Scientific classification
- Kingdom: Animalia
- Phylum: Arthropoda
- Class: Insecta
- Order: Lepidoptera
- Family: Crambidae
- Genus: Pilocrocis
- Species: P. xanthostictalis
- Binomial name: Pilocrocis xanthostictalis Hampson, 1908
- Synonyms: Entephria straminealis Gaede, 1917 ; Sylepta malgassica Kenrick, 1917 ;

= Pilocrocis xanthostictalis =

- Authority: Hampson, 1908

Species of moth

Pilocrocis xanthostictalis is a moth in the family Crambidae.
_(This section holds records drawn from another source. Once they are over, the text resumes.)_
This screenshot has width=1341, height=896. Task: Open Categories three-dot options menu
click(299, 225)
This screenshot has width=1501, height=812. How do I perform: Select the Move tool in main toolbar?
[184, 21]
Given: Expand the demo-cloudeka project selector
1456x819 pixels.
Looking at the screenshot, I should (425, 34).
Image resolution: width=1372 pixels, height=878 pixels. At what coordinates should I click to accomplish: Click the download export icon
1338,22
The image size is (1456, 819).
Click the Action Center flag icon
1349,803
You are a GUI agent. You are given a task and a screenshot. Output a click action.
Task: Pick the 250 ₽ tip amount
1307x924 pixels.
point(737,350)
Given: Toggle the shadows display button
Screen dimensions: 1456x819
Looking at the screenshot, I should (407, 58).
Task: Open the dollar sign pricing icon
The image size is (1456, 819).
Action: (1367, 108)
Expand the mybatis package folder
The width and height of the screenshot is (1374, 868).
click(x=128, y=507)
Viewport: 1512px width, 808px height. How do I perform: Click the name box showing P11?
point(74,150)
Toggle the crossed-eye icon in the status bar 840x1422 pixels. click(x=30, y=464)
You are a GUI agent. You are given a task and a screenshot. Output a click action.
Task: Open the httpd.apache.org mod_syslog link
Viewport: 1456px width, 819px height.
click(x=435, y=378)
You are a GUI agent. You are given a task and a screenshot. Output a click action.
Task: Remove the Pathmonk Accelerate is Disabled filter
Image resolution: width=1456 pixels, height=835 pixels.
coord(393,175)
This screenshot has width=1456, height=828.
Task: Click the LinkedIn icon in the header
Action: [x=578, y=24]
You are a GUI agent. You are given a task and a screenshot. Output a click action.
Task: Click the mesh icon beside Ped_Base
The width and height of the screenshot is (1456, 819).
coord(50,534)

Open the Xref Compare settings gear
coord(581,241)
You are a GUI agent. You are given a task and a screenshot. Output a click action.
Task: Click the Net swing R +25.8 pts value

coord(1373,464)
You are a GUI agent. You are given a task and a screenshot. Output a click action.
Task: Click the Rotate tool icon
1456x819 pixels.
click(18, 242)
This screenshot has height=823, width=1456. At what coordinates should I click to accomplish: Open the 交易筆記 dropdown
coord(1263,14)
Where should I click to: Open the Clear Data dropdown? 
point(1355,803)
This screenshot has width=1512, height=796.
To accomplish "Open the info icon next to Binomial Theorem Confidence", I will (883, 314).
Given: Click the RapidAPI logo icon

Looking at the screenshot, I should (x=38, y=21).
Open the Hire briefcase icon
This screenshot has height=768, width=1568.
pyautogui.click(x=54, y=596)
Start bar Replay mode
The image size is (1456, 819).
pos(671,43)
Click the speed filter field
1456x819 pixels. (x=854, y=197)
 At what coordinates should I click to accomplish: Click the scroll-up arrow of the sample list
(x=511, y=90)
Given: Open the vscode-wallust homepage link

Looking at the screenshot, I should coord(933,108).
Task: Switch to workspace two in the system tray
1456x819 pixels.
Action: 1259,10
It was described by George Hampson in 1908. It is found in the Democratic Republic of the Congo, Madagascar and Tanzania.

The wingspan is about 26 mm. The forewings are red brown with a dark antemedial line, with a yellow band on its inner side from below the costa to the inner margin. There is a black spot in the middle of the cell and discoidal lunule, with a quadrate white patch between them. There is also a dark postmedial line, with a dentate yellow mark on its outer edge below the costa, as well as three minute dentate spots between veins 5 and 2, and a lunule below the angle of the cell. The hindwings are yellow with a dark discoidal bar and some brown suffusion below the end of the cell. The postmedial line is brown and there is a broad brown terminal band.